**Assigned task**.
Everything from the line with "Instruction: Click the L" to the end of the entries should be copied exactly, and nothing else.
────────────────────────────────────────
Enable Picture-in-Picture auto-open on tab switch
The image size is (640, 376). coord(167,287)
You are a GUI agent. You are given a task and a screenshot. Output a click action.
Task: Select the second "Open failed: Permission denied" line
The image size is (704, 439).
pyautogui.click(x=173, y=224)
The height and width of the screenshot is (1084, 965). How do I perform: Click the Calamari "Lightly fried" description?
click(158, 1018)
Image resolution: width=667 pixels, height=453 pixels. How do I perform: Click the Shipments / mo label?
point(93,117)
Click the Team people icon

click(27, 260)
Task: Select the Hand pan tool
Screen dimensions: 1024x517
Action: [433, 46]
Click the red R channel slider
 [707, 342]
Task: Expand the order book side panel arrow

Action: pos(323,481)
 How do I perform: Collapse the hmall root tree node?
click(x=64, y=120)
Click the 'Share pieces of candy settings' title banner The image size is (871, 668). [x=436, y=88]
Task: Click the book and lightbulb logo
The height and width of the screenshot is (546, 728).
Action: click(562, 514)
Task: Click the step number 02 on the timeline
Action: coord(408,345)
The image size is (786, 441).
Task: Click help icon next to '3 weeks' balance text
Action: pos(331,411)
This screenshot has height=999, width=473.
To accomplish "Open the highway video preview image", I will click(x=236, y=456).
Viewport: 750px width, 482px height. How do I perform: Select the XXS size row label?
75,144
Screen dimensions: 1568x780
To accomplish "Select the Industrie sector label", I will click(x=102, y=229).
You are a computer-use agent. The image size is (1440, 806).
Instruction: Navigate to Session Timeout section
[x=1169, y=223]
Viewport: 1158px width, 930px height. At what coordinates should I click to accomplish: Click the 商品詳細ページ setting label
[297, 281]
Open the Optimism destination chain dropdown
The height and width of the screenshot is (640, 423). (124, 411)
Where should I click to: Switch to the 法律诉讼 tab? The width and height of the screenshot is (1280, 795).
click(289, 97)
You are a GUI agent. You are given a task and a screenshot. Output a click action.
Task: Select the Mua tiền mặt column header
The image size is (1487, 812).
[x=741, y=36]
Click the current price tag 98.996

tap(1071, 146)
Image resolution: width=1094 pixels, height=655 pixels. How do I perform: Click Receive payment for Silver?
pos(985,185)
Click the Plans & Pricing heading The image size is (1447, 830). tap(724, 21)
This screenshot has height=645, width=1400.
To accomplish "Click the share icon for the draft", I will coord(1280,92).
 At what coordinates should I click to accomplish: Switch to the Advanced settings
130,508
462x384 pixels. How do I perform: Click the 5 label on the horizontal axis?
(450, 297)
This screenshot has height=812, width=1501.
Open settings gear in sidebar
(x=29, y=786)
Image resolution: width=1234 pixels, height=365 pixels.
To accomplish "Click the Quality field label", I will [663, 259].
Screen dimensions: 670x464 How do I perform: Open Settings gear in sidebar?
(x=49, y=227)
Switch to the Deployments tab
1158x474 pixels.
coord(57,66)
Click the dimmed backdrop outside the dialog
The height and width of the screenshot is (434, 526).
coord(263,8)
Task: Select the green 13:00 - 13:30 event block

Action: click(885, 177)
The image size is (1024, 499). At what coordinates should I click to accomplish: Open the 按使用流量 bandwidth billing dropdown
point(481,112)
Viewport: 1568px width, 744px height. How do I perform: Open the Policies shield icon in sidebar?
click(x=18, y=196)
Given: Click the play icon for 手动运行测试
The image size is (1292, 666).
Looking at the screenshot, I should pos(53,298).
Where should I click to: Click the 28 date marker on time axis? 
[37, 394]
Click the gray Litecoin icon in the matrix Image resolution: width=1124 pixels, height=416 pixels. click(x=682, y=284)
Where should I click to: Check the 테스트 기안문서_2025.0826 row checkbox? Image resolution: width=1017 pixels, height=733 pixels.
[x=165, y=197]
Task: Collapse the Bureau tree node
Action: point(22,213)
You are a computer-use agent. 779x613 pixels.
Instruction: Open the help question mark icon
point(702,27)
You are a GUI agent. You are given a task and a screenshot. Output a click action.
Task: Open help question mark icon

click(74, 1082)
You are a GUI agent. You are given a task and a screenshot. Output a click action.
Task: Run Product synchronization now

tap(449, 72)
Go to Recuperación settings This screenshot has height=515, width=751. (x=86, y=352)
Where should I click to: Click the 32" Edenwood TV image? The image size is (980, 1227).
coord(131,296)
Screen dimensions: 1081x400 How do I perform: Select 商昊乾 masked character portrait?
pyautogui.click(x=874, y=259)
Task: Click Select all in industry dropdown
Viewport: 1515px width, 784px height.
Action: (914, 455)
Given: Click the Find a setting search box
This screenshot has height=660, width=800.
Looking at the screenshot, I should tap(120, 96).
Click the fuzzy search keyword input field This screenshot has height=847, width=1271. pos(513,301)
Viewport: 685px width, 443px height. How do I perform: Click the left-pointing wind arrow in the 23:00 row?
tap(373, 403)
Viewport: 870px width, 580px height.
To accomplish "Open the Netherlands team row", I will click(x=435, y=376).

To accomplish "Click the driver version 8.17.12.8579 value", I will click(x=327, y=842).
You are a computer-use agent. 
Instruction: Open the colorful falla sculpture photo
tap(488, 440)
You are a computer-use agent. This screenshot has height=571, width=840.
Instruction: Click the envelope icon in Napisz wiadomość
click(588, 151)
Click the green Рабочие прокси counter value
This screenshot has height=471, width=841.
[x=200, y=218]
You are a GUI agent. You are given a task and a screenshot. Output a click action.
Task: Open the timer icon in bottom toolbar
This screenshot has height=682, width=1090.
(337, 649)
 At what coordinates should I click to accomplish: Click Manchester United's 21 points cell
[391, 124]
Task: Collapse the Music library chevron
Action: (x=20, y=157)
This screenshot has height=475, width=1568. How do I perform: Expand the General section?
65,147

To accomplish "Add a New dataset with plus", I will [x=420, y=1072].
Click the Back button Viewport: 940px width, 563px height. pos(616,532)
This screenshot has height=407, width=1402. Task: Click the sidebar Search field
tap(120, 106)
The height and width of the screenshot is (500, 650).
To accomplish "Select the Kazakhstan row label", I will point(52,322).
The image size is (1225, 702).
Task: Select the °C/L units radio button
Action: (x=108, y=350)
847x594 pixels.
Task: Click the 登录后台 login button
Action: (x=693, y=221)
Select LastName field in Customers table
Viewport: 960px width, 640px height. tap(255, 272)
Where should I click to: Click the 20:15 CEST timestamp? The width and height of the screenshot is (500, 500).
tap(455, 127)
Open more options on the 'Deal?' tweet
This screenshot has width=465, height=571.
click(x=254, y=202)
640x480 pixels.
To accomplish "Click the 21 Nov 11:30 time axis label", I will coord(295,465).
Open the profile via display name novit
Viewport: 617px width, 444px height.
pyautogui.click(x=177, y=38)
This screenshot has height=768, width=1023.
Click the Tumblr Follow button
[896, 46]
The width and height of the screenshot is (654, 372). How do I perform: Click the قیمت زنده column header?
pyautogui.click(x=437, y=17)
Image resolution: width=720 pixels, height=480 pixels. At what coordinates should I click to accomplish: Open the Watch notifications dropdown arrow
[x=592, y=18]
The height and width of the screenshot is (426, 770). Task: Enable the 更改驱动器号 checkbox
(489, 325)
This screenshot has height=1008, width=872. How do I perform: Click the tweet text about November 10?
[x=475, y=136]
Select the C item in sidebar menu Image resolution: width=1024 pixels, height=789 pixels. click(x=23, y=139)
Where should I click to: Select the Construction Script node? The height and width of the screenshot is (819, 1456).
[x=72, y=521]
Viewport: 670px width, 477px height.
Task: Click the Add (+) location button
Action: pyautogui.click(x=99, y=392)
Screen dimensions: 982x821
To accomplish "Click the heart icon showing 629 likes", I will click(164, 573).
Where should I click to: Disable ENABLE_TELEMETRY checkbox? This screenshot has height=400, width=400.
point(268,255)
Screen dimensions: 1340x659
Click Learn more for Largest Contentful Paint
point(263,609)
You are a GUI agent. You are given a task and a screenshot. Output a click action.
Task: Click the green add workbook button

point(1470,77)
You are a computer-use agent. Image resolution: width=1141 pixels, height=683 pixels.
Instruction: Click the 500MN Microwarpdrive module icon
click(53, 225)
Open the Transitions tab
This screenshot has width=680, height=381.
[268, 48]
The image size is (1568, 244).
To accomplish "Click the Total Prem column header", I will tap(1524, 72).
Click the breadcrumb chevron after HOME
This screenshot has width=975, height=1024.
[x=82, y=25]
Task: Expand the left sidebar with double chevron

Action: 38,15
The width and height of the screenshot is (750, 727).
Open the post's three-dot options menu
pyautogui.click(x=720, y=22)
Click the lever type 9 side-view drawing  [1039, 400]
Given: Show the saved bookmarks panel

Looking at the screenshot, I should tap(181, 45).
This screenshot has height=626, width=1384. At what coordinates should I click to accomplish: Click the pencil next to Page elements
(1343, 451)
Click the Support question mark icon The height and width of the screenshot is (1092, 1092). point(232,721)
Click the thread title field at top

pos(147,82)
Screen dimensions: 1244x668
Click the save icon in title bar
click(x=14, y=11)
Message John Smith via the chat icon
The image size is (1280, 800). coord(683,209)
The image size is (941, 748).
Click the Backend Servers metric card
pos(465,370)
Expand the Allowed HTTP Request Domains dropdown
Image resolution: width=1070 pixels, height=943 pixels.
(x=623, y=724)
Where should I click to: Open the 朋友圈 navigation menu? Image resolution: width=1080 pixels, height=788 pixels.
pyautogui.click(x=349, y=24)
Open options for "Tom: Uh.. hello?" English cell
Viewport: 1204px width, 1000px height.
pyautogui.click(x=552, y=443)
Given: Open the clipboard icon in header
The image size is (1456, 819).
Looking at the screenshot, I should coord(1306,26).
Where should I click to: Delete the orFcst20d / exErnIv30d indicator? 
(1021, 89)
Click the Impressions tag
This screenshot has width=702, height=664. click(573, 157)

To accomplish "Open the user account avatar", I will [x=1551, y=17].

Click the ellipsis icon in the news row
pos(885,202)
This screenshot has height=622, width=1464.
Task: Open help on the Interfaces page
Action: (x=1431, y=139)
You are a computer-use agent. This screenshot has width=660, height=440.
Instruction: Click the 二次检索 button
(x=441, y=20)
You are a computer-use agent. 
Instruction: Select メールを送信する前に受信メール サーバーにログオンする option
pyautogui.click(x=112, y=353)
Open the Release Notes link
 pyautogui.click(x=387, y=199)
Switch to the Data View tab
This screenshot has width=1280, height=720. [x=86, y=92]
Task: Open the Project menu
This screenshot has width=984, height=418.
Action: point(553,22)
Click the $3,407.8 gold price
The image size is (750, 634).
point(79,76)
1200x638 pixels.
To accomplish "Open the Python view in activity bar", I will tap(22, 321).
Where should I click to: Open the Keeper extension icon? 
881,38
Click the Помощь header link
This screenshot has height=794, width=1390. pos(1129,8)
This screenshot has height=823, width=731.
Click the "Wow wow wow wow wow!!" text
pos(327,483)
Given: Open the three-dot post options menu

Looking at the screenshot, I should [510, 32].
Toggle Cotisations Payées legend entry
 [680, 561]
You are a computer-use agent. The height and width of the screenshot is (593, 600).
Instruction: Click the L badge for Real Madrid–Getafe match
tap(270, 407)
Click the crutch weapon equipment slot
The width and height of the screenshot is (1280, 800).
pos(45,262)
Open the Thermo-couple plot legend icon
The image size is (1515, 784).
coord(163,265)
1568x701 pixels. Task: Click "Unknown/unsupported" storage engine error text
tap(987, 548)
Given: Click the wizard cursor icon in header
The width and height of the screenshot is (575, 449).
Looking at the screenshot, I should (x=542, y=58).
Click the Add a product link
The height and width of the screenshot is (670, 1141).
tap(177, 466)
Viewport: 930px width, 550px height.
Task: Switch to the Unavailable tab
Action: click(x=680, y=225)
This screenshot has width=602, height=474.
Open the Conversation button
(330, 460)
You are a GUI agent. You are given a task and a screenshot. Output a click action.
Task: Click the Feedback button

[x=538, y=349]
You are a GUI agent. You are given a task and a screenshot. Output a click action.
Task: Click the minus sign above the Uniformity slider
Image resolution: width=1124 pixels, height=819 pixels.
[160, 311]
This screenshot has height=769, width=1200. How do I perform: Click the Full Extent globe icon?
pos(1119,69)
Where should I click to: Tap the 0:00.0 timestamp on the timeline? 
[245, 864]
────────────────────────────────────────
**Response to the task**.
Instruction: Click the L badge for Real Madrid–Getafe match
tap(270, 407)
Click the crutch weapon equipment slot
The width and height of the screenshot is (1280, 800).
pos(45,262)
Open the Thermo-couple plot legend icon
The image size is (1515, 784).
coord(163,265)
1568x701 pixels. Task: Click "Unknown/unsupported" storage engine error text
tap(987, 548)
Given: Click the wizard cursor icon in header
The width and height of the screenshot is (575, 449).
Looking at the screenshot, I should (x=542, y=58).
Click the Add a product link
The height and width of the screenshot is (670, 1141).
tap(177, 466)
Viewport: 930px width, 550px height.
Task: Switch to the Unavailable tab
Action: click(x=680, y=225)
This screenshot has width=602, height=474.
Open the Conversation button
(330, 460)
You are a GUI agent. You are given a task and a screenshot. Output a click action.
Task: Click the Feedback button

[x=538, y=349]
You are a GUI agent. You are given a task and a screenshot. Output a click action.
Task: Click the minus sign above the Uniformity slider
Image resolution: width=1124 pixels, height=819 pixels.
[160, 311]
This screenshot has height=769, width=1200. How do I perform: Click the Full Extent globe icon?
pos(1119,69)
Where should I click to: Tap the 0:00.0 timestamp on the timeline? 
[245, 864]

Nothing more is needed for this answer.